## Petunjuk Tugas
Tuliskan semua sebutan kedudukan seseorang dalam lingkungan keagamaan atau pondok pesantren yang muncul dalam teks tentang pelecehan santriwati di bawah ini.

PERLINDUNGAN KORBAN PELECEHAN YANG DIALAMI SANTRIWATI MENURUT PERSPEKTIF HUKUM PIDANA ISLAM
Oleh: Luzumul Maharoh (Mahasiswa Hukum UNISSULA)
Sungguh ironis, dengan beredar berita bahwa seorang pemuka agama melecehkan santriwatinya sendiri. Padahal sosok pemuka agama sangat disegani dikalangan masyarakat beragama islam, namun justru malah sebaliknya yang seharusnya bisa dijadikan contoh malah menjadi pelaku pelecehan seksual terhadap santrinya dengan dalih bahwa perbuatan tersebut adalah benar menurut hukum islam yang diyakininya, seorang santriwatipun bisa berbuat apa dengan kyai nya sendiri, seharusnyalah seorang kyai menjadi panutan untuk para satriwati di suatu lingkup pondok pesantren.

[Catatan letak kata dan elemen]

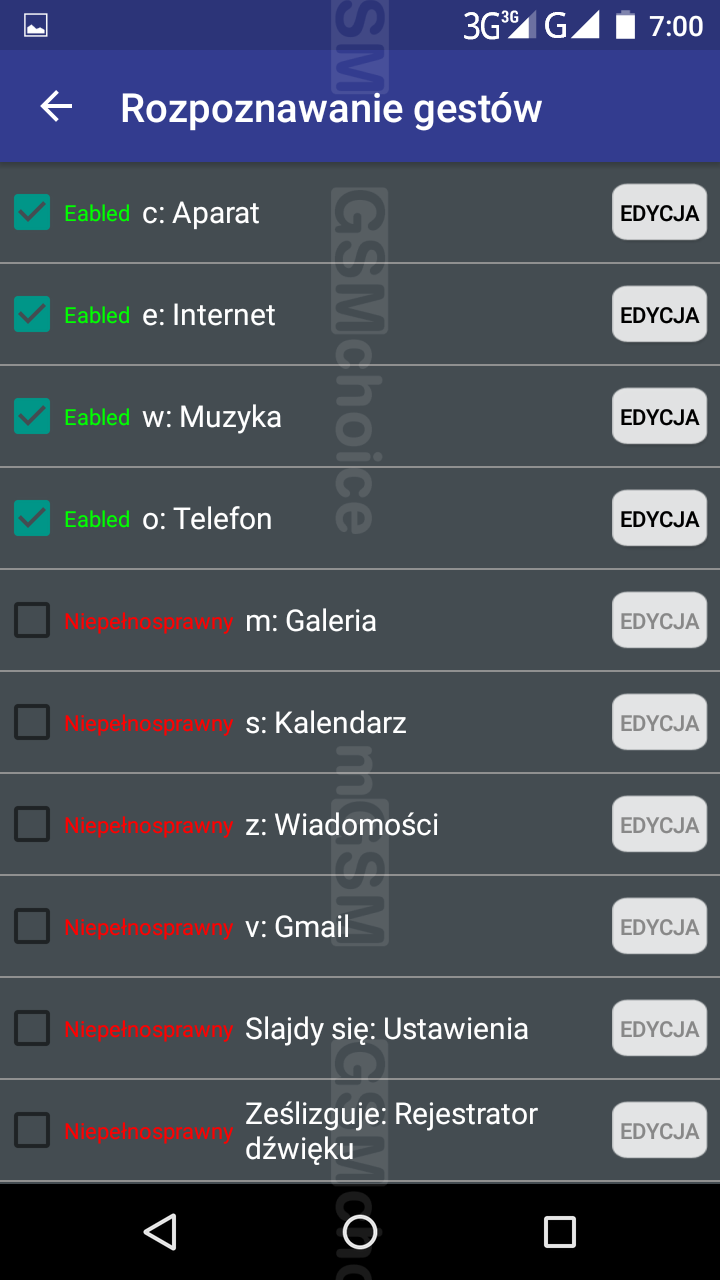The width and height of the screenshot is (720, 1280).
Task: Go back from Rozpoznawanie gestów
Action: [x=56, y=107]
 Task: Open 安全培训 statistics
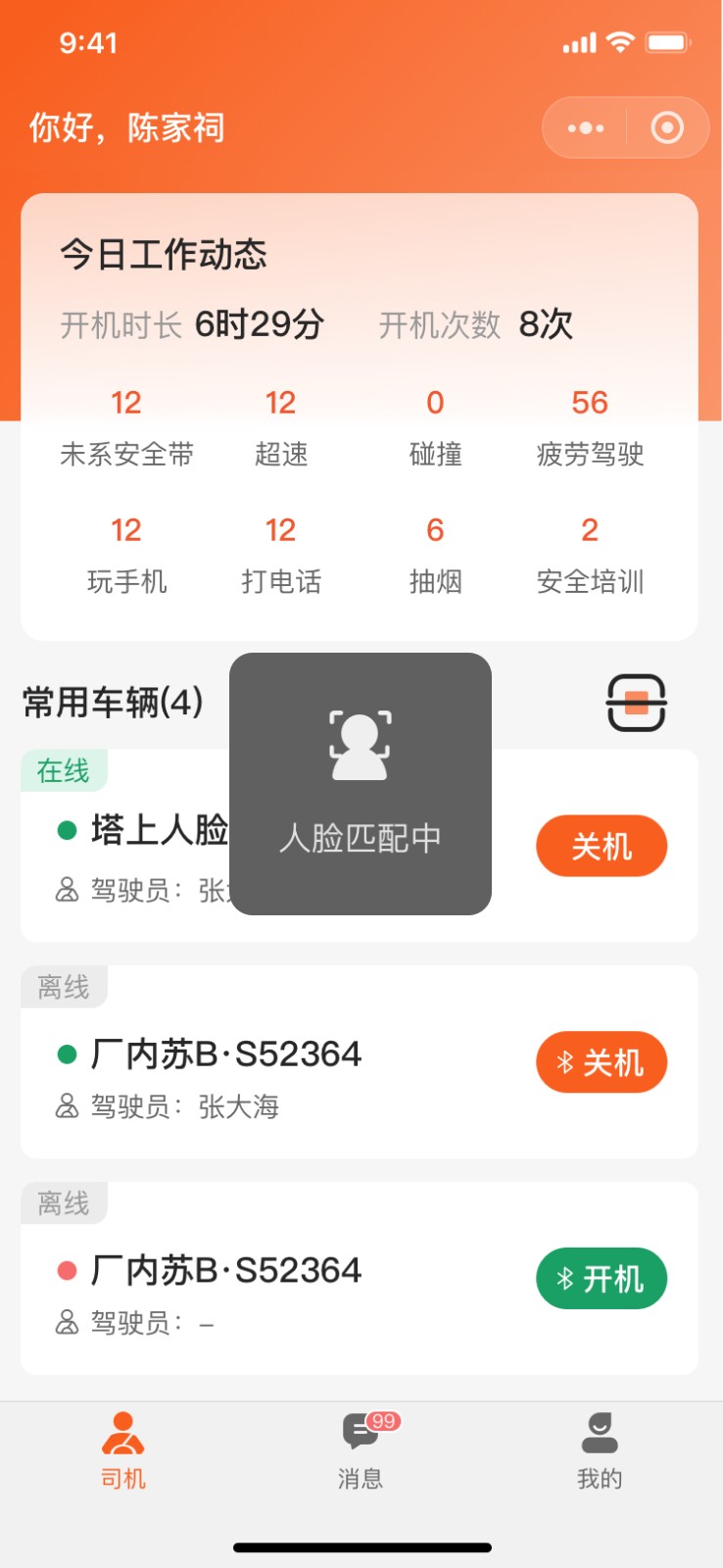click(590, 555)
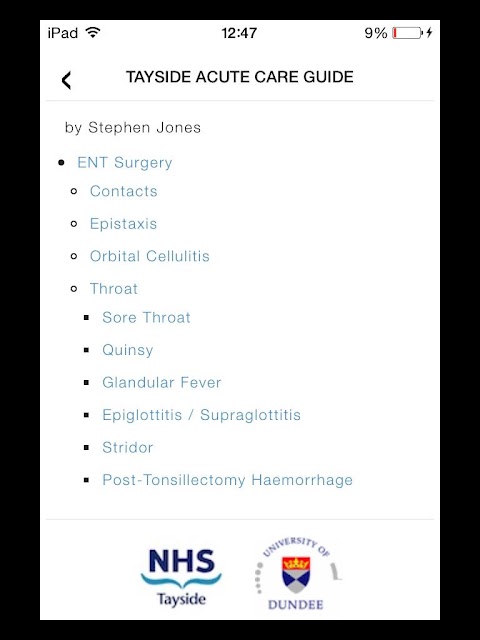This screenshot has height=640, width=480.
Task: Open Epiglottitis / Supraglottitis topic
Action: coord(202,415)
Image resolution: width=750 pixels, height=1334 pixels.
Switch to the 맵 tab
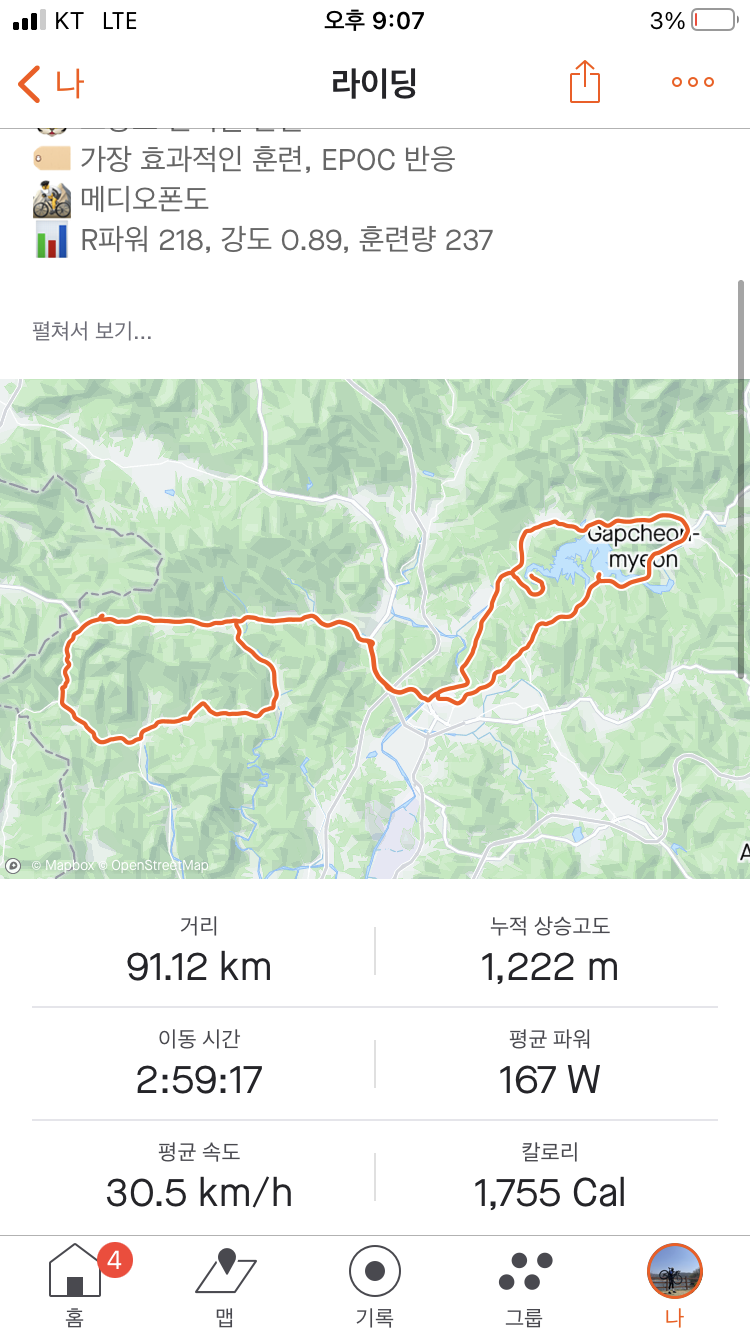click(x=225, y=1285)
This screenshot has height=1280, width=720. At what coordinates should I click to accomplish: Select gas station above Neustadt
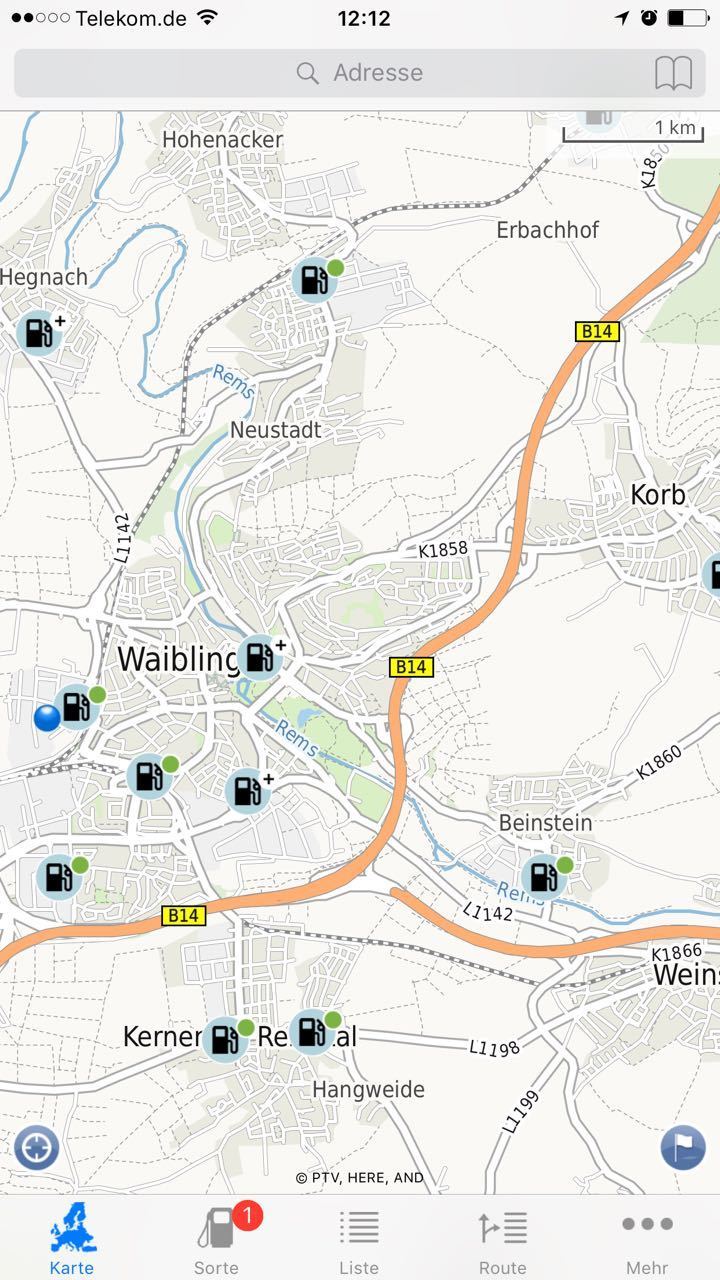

## Hasil Latihan
pemuka agama, kyai, santriwati, santri